This is not what the oversight committee was supposed to be. Though it has long bestowed unilateral subpoena power on the chairman, the committee didn't issue a single unilateral subpoena from the 1950s until the mid-1990s, according to Phil Schiliro, who served as the committee's Democratic staff director for a decade beginning in 1997.
In the eight years after Burton's chairmanship, virtually all of the 78 subpoenas issued (under Republican Chairman Tom Davis and Democratic Chairmen Henry Waxman and Edolphus Towns) were done either with the minority's consent or with a committee vote.
Issa's deputy staff director, Frederick Hill, said Democrats as well as Republicans have used unilateral subpoenas. Hill also said that Issa, unlike his immediate predecessor Towns, consults with the minority before each subpoena.
Without the minority's signoff and without even a public debate on the merits of a subpoena, the unilateral subpoena is a way to float allegations in lieu of investigative work. This generates complaints about "fishing expeditions" from those who receive the subpoenas — and counter accusations of "cover-ups" when an administration resists.
Issa's Benghazi probe has been typical of this approach. He used his subpoena with a heavy hand: He ordered Ambassador Thomas Pickering, who led an administration probe into the Benghazi attacks, to submit to a private interview, even though Pickering had volunteered to testify publicly.
Issa coupled that with unfounded allegations, declaring his "suspicions" that then-Secretary of State Hillary Clinton told the Pentagon to "stand down" rather than help Americans in Benghazi. Likewise, Rep. Jason Chaffetz, R-Utah, vying to succeed Issa as chairman next year, said he found it "disgusting" that a special operations team was "told to stand down" rather than assist in Benghazi.
But declassified testimony released last week by the House Armed Services Committee disproved such allegations.

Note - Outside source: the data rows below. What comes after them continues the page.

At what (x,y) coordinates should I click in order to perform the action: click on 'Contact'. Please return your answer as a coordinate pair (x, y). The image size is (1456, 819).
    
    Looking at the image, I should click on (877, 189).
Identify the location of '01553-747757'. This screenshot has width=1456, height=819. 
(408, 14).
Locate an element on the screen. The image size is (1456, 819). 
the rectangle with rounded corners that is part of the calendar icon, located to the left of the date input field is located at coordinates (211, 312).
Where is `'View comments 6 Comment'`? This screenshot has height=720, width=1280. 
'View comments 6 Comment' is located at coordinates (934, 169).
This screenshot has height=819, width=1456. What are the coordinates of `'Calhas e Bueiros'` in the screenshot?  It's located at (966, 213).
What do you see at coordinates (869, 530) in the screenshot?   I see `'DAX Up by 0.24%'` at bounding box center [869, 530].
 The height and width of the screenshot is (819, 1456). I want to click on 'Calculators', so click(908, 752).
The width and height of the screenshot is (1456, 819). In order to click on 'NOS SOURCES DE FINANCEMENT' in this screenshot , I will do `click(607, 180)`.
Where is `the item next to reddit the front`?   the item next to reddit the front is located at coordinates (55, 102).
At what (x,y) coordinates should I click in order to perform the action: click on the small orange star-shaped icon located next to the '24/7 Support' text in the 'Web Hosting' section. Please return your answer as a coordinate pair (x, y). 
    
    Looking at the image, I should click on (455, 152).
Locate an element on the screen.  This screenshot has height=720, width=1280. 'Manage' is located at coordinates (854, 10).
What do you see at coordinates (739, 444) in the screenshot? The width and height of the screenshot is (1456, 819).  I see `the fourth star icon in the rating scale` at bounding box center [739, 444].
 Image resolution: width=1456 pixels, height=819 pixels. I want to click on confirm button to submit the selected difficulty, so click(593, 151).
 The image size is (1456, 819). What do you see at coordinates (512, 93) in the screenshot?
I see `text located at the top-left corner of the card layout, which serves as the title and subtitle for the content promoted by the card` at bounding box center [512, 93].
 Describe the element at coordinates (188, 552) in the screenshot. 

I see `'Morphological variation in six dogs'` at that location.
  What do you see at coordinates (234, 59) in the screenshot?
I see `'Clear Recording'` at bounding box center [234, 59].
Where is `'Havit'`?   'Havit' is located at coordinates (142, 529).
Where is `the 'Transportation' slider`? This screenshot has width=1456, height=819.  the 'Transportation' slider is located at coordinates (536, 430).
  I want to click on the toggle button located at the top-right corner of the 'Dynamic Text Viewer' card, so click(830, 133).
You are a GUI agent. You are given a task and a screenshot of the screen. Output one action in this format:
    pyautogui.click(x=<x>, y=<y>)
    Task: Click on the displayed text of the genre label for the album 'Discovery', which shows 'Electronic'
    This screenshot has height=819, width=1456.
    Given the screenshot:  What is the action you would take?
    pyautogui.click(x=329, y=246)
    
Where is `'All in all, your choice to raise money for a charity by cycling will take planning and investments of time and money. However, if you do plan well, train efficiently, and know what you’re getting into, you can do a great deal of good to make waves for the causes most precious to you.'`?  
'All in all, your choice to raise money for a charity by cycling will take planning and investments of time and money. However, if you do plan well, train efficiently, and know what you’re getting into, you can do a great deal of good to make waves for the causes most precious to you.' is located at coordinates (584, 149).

Military officials up and down the chain of command testified — voluntarily — that they received rapid approval to mobilize assets during the attack and that two quick-reaction teams had been alerted for deployment. The head of a four-man team in Tripoli who was allegedly told to stand down testified that he received no such order and that his orders to remain in Tripoli rather than fly to Benghazi were "instrumental" in saving the life of a wounded American evacuated from Benghazi.
Armed Services Chairman Howard "Buck" McKeon, R-Calif., whose committee conducted a more responsible Benghazi investigation than Issa's, says he's "pretty well been satisfied that ... we probably couldn't have done more than we did."
The testimony should satisfy Issa too — if his real purpose is to answer questions and not to issue subpoenas.